Holocaust survivors tell their stories on social networks

Holocaust survivors’ stories will be soon available on social media to reach the younger ones, as researches show that they know fewer and fewer about the topic. Holocaust survivors have recourse to social media to share their experience and explain younger generations how easy it is to move from words to deeds.

Holocaust survivors tell their stories

The #ItStartedWithWords campaign, organized by the NYC-based Conference of Jewish Material Claims Against Germany and promoted also by UN, is released on the occasion of Israel’s Holocaust Remembrance Day. The project includes a series of six short videos portraying stories of Holocaust survivors.

The videos and a compilation will be published on Wednesday over social media platforms as Facebook, Instagram and Twitter.

Sidney Zoltak, an Holocaust survivor from Poland, commented: “We are few in numbers but our voiced are heard. We are not there to tell them stories that we read or that we heard — we are telling facts, we are telling what happened to us and to our neighbors, and to our communities, and I think that this is the strongest possible way.”

The aim of the campaign is to educate people, especially young ones, about how the Nazi party laid the first stone of Holocaust with a subtle propaganda against Jewish population and to remind everyone the importance of words.

International Auschwitz Committee also insisted on this subject: “The survivors of Auschwitz experienced first-hand what it is like when words become deeds” and warned us not to be indifferent.

Claims Conference President Gideon Taylor explained: “The Holocaust didn’t come out of nowhere.
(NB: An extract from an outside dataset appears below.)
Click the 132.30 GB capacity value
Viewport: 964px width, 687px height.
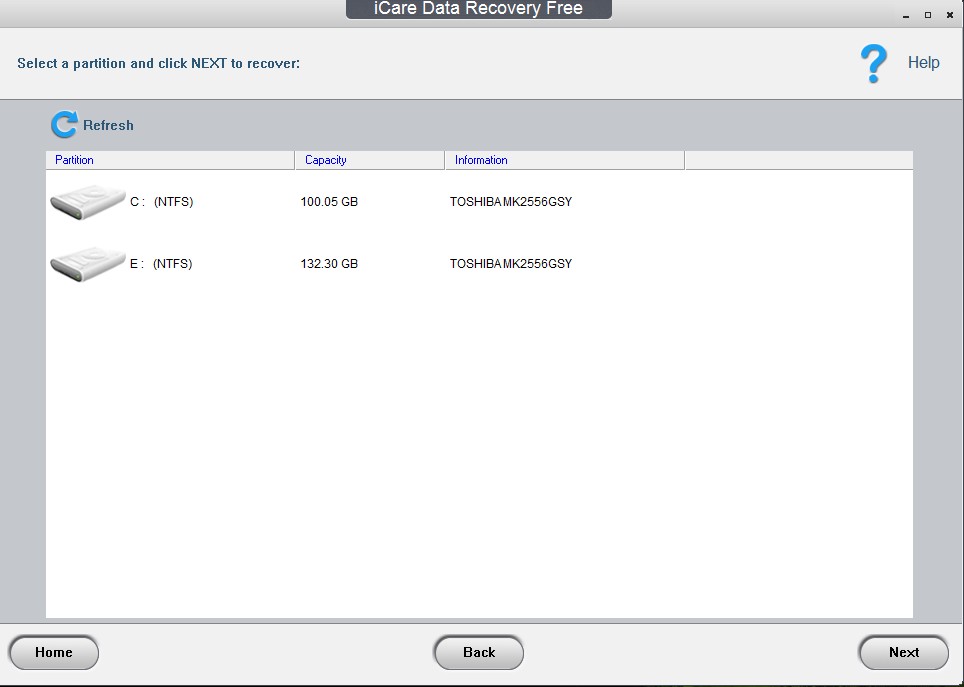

Before Jews were driven out of their schools, their jobs, their homes, before the synagogues, shops and businesses were destroyed and before there were ghettos and camps and cattle cars, words were used to stoke the fires of hate.”

When Nazi party rose to power in Germany in 1933, immediately put its plan to “Aryanize” the country in action. It was a step-by-step process aimed at dehumanizing and segregating Jews. It all started with words, with posters and films that compared Jews to rats and animals and with public appeals to boycott jewish businesses. And gradually laws restricted all aspects of Jews’ life.

Young people know little about Holocaust

A recent survey carried by Claims Conference showed a remarkable lack of knowledge about Holocaust among Millennials and Generation-Z. In the US 63% of them didn’t know that 6 million Jews were killed and 48% could not mention a single death or concentration camp.

Worrying news also come from an Israeli study released this week. Researchers found out that lockdowns transferred anti-Semitic hatred online during 2020 and conspiracy theories about a jewish responsibility for the pandemic emergency started to spread. Tel Aviv University declared that acts of violence against Jews decreased in 40 countries due to the restrictions. But this doesn’t mean that the problem has been fixed. There are indeed many concerns that online hatred could turn into physical attacks once lockdowns end.